European Parliament Votes in Favor of Abortion-On-Demand as a Human Right

European Parliament Votes in Favor of Abortion-On-Demand as a Human Right

The European Parliament have adopted a resolution that labels abortion a “human right” and attacks the conscience rights of doctors who refuse to perform abortions.

The resolution “on the situation of sexual and reproductive health and rights in the EU” calls on EU member states to decriminalize all abortions and to allow abortion-on-demand in order to bring their laws “into line with international human rights standards.” A similar resolution was narrowly defeated in 2013.

Abortion advocates were militant in their speeches during a heated debate and resorted to violent and fearful rhetoric.

“We feminists know that we have to fight for the right to rule of over our body and our sexuality,” said MEP Malin Björk, of the Left group. She called anyone who opposed the resolution “misogynistic.”

“There is no gender equality without the right to universal and safe abortion. There is no rule of law without respecting full sexual and reproductive health and rights. There are no human rights without the right to abortion. And without these rights, the union does not exist,” said Polish Member of the European Parliament Sylwia Iwona Spurek.

The resolution, prepared by Croatian socialist Predrag Fred Matić, doesn’t just promote abortion. It attacks the conscience rights of doctors who refuse to perform abortions and calls on EU members to remove “all limitations” on abortion during the COVID-19 emergency.

The vice-president of the Parliament, Finnish MEP Heidi Hautala, explained the reason for this in the debate.  “If [sexual and reproductive health and rights] are not guaranteed for all, they can take them away from any of us.”

Some abortion supporters openly voiced their opposition to the Catholic Church.

“It is high time to end the church’s influence on healthcare. Women across Europe must have separation of church and state on these issues,” said Irish politician Frances Fitzgerald of the European People’s Party, also known as Christian Democrats.

The Conference of European Bishops and the Polish Bishops’ Conference both issued statements against the resolution that were republished in articles on the official Vatican News agency.

The resolution also endorses “comprehensive sexuality education” and promotes the most extreme elements of the LGBT agenda.
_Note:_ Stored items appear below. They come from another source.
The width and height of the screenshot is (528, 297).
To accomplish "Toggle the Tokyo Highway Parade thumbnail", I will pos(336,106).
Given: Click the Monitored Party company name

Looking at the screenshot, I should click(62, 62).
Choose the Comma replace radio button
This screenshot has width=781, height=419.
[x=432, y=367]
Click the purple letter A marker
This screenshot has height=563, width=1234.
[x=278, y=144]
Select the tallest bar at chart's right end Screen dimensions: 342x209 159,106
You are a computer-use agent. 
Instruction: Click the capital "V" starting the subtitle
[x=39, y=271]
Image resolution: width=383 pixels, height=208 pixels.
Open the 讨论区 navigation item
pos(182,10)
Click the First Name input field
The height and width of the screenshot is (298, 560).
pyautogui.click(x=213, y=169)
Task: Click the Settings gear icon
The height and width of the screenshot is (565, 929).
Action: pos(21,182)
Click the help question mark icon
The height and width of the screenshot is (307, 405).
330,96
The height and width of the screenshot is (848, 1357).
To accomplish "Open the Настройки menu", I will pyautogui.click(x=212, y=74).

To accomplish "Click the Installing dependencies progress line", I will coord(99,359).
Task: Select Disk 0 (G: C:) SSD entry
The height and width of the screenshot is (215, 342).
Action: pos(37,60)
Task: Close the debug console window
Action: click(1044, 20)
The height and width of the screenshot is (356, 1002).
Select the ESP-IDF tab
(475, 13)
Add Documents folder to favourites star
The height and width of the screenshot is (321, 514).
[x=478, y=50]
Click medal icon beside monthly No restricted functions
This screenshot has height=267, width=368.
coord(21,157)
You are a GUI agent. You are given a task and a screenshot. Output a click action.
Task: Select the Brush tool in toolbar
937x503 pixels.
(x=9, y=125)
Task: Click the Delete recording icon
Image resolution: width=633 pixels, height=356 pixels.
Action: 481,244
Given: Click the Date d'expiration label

It calls for bans on any kind of therapy to help individuals with same-sex attraction or gender dysphoria to cope with or overcome their condition, and it calls on the World Health Organization to change its definition of infertility to ensure it applies to same-sex couples and men and women who identify as transgender.

“In certain circumstances transgender men and non-binary persons may also undergo pregnancy,” the resolution states, adding that they should be provided government funded maternal health care.

Most of the opponents of the resolution insisted that abortion, and health policy more broadly, should not be subject to EU interference, since the EU treaty leaves these issues up to individual member states to decide.

Several pro-life MEPs also made passionate calls for protections for mothers and children in the womb from abortion.

“This resolution does not protect women. It degrades women’s dignity. It swindles and subjugates women to a false liberty that does not allow women to respect their own body and the miracle of life that women carry within,” said member of the parliament, or MEP, Margarita de la Pisa Carrión, on behalf of the European Conservatives and Reformists Group of parliamentarians.

Italian MEP Silvia Baldassare of the Lega party, a doctor turned politician, called the resolution “absurd” and a “new low” for the parliament. She complained that the resolution speaks of government funding for abortion but does not address maternal health, family policy, or other measures to help women avoid abortion.

“What does the EU do to protect women from abortion?” she asked.

Despite the spirited opposition to the resolution, it passed comfortably with 378 votes in favor and 255 against. While the resolution is not binding, its recommendations can be incorporated into the policies of the powerful European Commission.

During the debate EU Commissioner Helena Dalli acknowledged that health policy was an exclusive competence of EU member states, but she insisted that EU member states “must respect the fundamental rights that bind them under international law.”

Dalli said “all commission services will closely examine them (the recommendations in the resolution) to see where we can include them in our policies.”